Copy every one of the rows below verbatim, leaving out the pictures.

* Start INFORMATION GIVEN *

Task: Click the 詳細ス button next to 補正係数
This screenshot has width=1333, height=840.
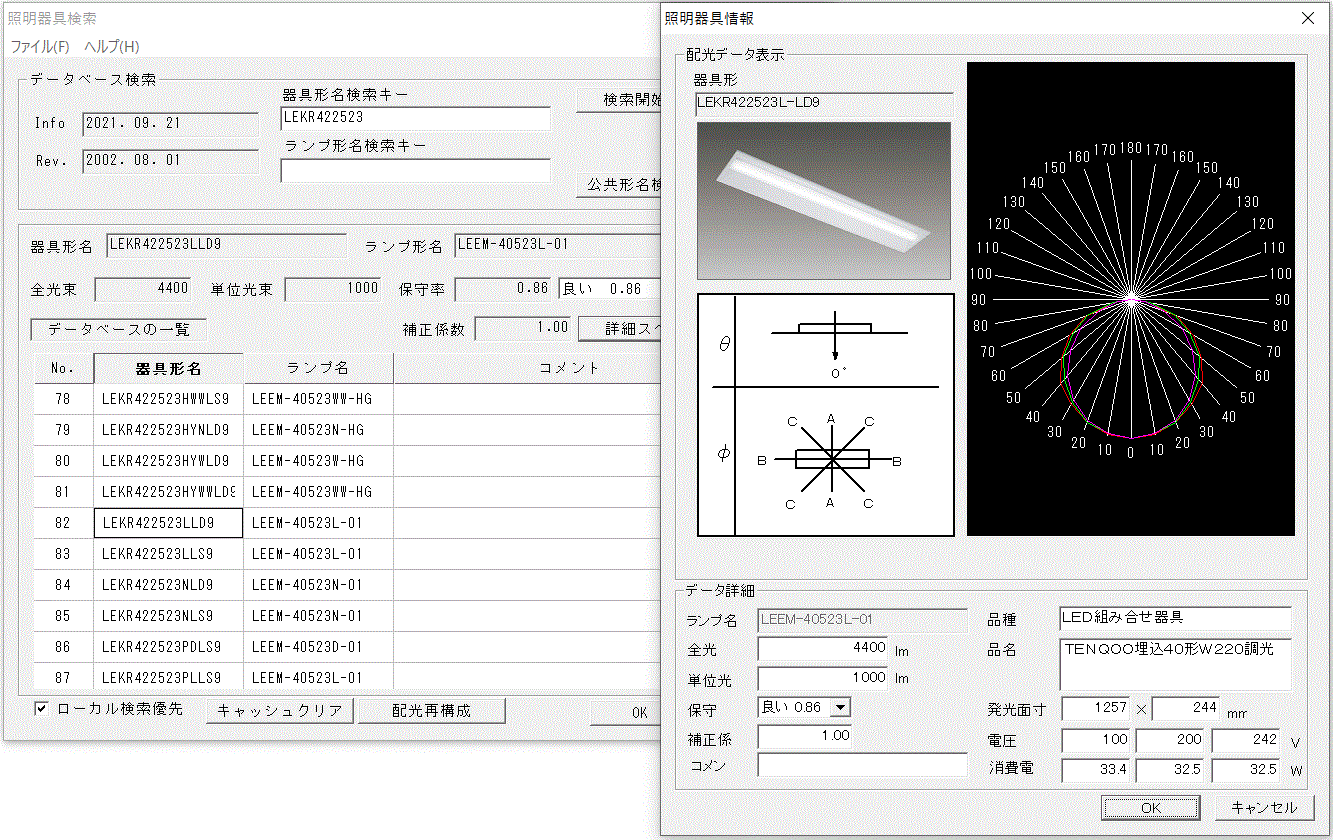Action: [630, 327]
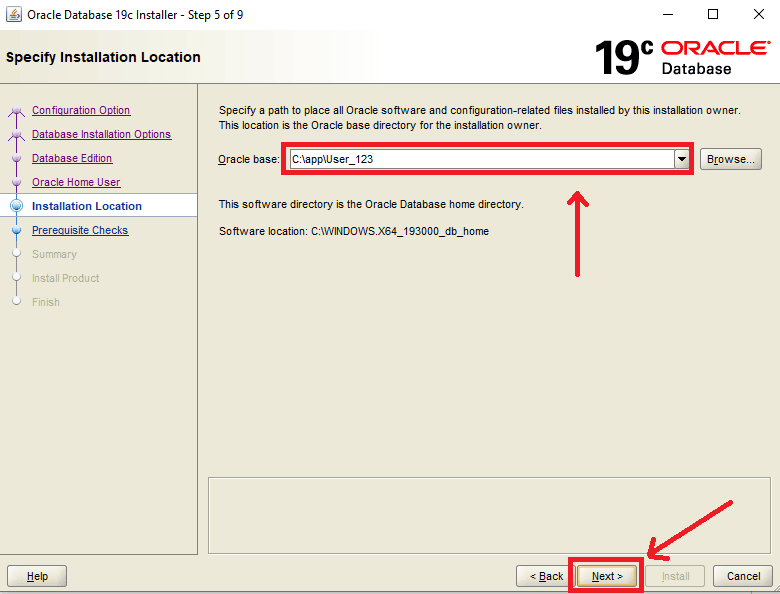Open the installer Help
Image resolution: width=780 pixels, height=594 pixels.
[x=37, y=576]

* End INFORMATION GIVEN *

→ **TASK RESULT**:
Task: Click the 詳細ス button next to 補正係数
This screenshot has width=1333, height=840.
Action: [630, 327]
Open the installer Help
Image resolution: width=780 pixels, height=594 pixels.
[x=37, y=576]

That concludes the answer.